Doch es regt sich Widerstand. Ein junger Mann namens Curtis kristallisiert sich mehr und mehr als Anführer einer eventuell blutigen Revolte der hinteren Waggons heraus. Eines Tages ergreift er eine sich bietende Möglichkeit und dringt mit seinem Gefolge weit in die vorderen Regionen des Zuges vor. Doch der Kampf erweist sich als sehr verlustreich und seine „Soldaten“ sind von dem entbehrungsreichen Leben im Zug mehr als geschwächt. Er beschließt, nur mit einer Handvoll Mitstreiter weiter vorzudringen und den Zug zu übernehmen…
httpv://www.youtube.com/watch?v=1UcmO-ZKCIQ
Über weite Strecken erinnert „Snowpiercer“ frappierend an „Matrix“. Eine eigenständige Welt innerhalb einer vollkommen zerstörten Welt, die den überlebenden Menschen eine heile Welt vorgaukelt, indem sie bekannte Abläufe und Gesell- schaftsstrukturen imitiert. Mittendrin ein Mann, der sich seiner Heldenrolle erst einmal bewusst werden muss. Beständig auf seinen Fersen: Gut gekleidete Agenten, die beinahe unaufhaltsam durch die Mitstreiter des Helden pflügen. Und der große Gegenspieler ist der Architekt des ganzen Gebildes. Mit zunehmender Laufzeit nehmen auch die Assoziationen mit einem Computerspiel zu, denn unsere Helden kämpfen sich durch die einzelnen Waggons, wie der Gamer durch die Levelstruktur eines Spieles. Und jedes Level/jeder Waggon sieht anders aus und hält andere Gegner und Herausforderungen bereit.
Doch neben dem Offensichtlichen gibt es unter der Oberfläche des Filmes eine Menge zu entdecken. Der größte Reiz des Filmes besteht darin, dass er den Zuschauer mitten in eine Welt hineinwirft, die für die Menschen, die darin leben, seit Jahren funktioniert, für den Zuschauer aber so gar nicht durchsichtig erscheint. Man muss sich quasi erst einmal den Zugang zu dem Film erkämpfen. Und dieser gibt nur nach und nach seine Geheimnisse preis. Und mehr noch, er will gar nicht all seine Geheimnisse offenbaren. So werden im Verlauf des Filmes viele Fragen geklärt, die zu Beginn aufgeworfen worden, doch viele Punkte bleiben auch der eigenen Interpretation überlassen und werden manchem rein logisch an Filme herangehenden Zuschauer offensiv vor den Kopf stoßen.
━━━━
**Die Aufgabe**.
Zitieren Sie aus dem Text über den Film „Snowpiercer“ den Abschnitt, der mit „Doch neben dem“ beginnt und mit „den Kopf stoßen.“ endet.
━━━━
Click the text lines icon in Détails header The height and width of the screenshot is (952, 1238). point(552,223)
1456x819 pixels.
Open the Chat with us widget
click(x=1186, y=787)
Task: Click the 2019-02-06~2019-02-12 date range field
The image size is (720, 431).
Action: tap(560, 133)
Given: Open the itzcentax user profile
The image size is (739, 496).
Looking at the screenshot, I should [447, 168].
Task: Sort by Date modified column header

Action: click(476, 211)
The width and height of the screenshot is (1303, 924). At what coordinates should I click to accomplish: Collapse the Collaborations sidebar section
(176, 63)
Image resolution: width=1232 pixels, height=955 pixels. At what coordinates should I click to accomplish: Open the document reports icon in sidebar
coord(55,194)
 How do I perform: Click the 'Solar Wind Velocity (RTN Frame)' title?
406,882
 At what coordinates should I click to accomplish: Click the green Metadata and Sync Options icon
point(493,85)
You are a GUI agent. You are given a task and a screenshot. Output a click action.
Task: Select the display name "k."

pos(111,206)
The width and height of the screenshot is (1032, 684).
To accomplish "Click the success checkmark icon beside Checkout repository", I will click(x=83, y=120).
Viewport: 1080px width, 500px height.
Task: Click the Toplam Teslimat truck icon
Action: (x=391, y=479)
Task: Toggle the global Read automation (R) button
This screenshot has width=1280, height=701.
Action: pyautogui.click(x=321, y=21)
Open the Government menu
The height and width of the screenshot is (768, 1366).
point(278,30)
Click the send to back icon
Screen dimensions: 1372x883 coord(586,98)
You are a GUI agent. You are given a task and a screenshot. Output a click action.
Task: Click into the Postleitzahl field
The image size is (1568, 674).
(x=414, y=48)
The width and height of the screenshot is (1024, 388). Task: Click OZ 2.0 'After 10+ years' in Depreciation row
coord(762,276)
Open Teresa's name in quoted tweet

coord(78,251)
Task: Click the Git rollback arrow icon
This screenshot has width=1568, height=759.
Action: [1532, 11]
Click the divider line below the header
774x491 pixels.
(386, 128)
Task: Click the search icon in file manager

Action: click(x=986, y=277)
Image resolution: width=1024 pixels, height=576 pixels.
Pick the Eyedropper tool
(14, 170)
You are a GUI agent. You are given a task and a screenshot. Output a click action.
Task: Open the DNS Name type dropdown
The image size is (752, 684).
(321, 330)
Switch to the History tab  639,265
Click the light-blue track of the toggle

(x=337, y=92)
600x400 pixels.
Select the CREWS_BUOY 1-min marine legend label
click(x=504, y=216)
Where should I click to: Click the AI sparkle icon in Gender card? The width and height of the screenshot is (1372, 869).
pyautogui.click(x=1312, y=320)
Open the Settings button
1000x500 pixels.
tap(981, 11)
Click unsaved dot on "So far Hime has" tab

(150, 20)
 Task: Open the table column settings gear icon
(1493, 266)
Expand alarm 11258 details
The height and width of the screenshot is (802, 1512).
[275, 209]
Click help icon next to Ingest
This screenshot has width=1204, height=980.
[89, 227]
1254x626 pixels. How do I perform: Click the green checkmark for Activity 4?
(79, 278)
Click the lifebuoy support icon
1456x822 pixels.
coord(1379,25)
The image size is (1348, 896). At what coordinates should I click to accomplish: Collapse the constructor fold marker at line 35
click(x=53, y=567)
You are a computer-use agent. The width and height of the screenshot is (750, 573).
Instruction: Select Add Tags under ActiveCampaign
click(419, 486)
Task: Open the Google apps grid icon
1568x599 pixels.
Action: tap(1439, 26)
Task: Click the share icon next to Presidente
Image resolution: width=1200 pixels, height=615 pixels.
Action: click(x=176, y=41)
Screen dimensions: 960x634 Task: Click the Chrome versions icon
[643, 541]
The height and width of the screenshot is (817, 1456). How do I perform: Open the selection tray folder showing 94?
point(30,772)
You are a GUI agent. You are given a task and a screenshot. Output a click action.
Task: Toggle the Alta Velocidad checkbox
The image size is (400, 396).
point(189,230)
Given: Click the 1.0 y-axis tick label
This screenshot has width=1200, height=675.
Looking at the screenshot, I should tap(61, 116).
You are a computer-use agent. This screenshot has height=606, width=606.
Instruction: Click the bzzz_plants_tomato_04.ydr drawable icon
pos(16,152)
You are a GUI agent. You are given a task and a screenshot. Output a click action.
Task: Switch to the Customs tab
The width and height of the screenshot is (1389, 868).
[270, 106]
━━━━
**Endgültige Antwort**.
Doch neben dem Offensichtlichen gibt es unter der Oberfläche des Filmes eine Menge zu entdecken. Der größte Reiz des Filmes besteht darin, dass er den Zuschauer mitten in eine Welt hineinwirft, die für die Menschen, die darin leben, seit Jahren funktioniert, für den Zuschauer aber so gar nicht durchsichtig erscheint. Man muss sich quasi erst einmal den Zugang zu dem Film erkämpfen. Und dieser gibt nur nach und nach seine Geheimnisse preis. Und mehr noch, er will gar nicht all seine Geheimnisse offenbaren. So werden im Verlauf des Filmes viele Fragen geklärt, die zu Beginn aufgeworfen worden, doch viele Punkte bleiben auch der eigenen Interpretation überlassen und werden manchem rein logisch an Filme herangehenden Zuschauer offensiv vor den Kopf stoßen.